Et notre fugue adolescente, l’autre jour, pour rejoindre la galerie d’Isaac, c’était quoi alors ? Du vent ?
Je m’allume une cigarette, l’écrase presque aussitôt dans le cendrier. Je me lève, m’empare de mon blouson, mon casque et mes gants avant de sortir de mon bureau. J’ai besoin de prendre l’air, de réfléchir…
***
Après avoir récupéré ma voiture sur le parking du restaurant, en prenant soin de me cacher des éventuels regards du personnel, je fonce désormais en direction de mon appartement. Ma conduite sportive me vaut quelques coups de klaxon, mais je suis trop sur les nerfs pour m’en rendre compte. La route défile à toute vitesse sans que je ne la voie réellement. Il n’y a plus que l’horizon et l’écran de mes pensées qui s’y reflète. Il faut que j’en apprenne plus sur la fameuse épouse disparue d’Eric, à laquelle je ressemble tant. Qui était-elle vraiment ? Comment est-elle morte ? Pourquoi est-elle encore si présente partout où je vais ? J’ai le sentiment que trop de détails m’échappent… Et si mon plan si bien ficelé ne l’était pas ? Au fond, peut-être que mon avenir passe par la réponse à ces questions. Oui, si je veux avancer, il faut que j’en sache davantage sur la trop parfaite Jennifer Faulqueroy, celle que mon père a toujours citée en modèle, en exemple à suivre.
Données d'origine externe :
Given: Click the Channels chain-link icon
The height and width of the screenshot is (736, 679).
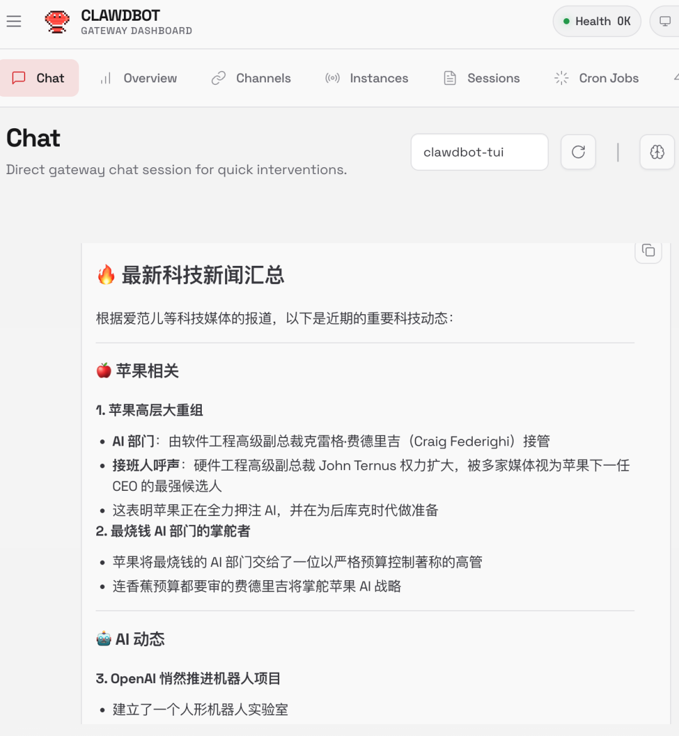Looking at the screenshot, I should pyautogui.click(x=218, y=77).
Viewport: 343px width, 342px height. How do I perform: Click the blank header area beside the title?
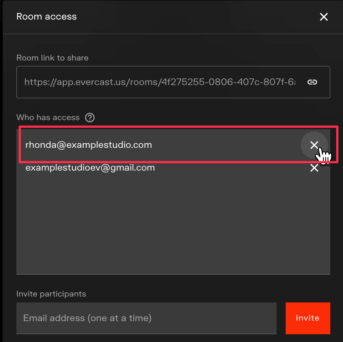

Je monte les marches deux par deux, ouvre la porte à la volée et me précipite sur mon ordinateur. Il y a forcément quelque chose que j’ai mal fait. Je dois trouver de nouveaux mots-clés, fouiller plus loin, découvrir ce qui se cache sous la surface. Je tente un premier essai dans la barre de recherche : "épouse d’Eric Ferraz". Rien. Second essai : "Jennifer Faulqueroy". Toujours rien ! Un expert en informatique ne s’y serait pas mieux pris s’il avait voulu couper court à toute interrogation. On dirait presque que les traces ont été effacées volontairement, comme pour masquer une vérité plus sombre. Je fais défiler les sites affichés qui répondent de moins en moins à ma demande. Je m’obstine malgré tout et avale des pages entières de liens sans intérêt. Je change de demande : "enterrement Ferraz". Pas davantage de succès, mis à part un minuscule encart sur les obsèques de Pierre Ferraz, le paternel d’Eric. En filigrane, les funérailles du mien me reviennent en mémoire, la passivité et la résignation de ma mère aussi face aux vrais responsables de sa disparition. Je devais avoir dans les vingt ans et un an, et c’est à ce moment-là que j’ai commencé à réellement prendre conscience de ma haine envers les Faulqueroy, ses assassins par négligence. De fil en aiguille, mon esprit poursuit ses pérégrinations en s’attardant à nouveau sur les deux personnes qui comptent le plus pour moi, bien plus que ma propre mère, et sur ce qu’on a toujours affronté ensemble.
***
Franck nous a laissées partir. J’ai du mal à réaliser, et pourtant, je suis en vie. La pluie qui tombe dehors ruisselle le long de mon visage et j’ai envie de hurler. De peur, de soulagement, de joie. Tout ce que je retenais jusqu’ici explose dans mon corps en un tourbillon confus de sensations. Louise me sert contre elle de toutes ses forces. Je crois qu’elle pleure aussi. Nous pleurons en échos. Des mots s’échappent de sa bouche, tels des oiseaux affolés.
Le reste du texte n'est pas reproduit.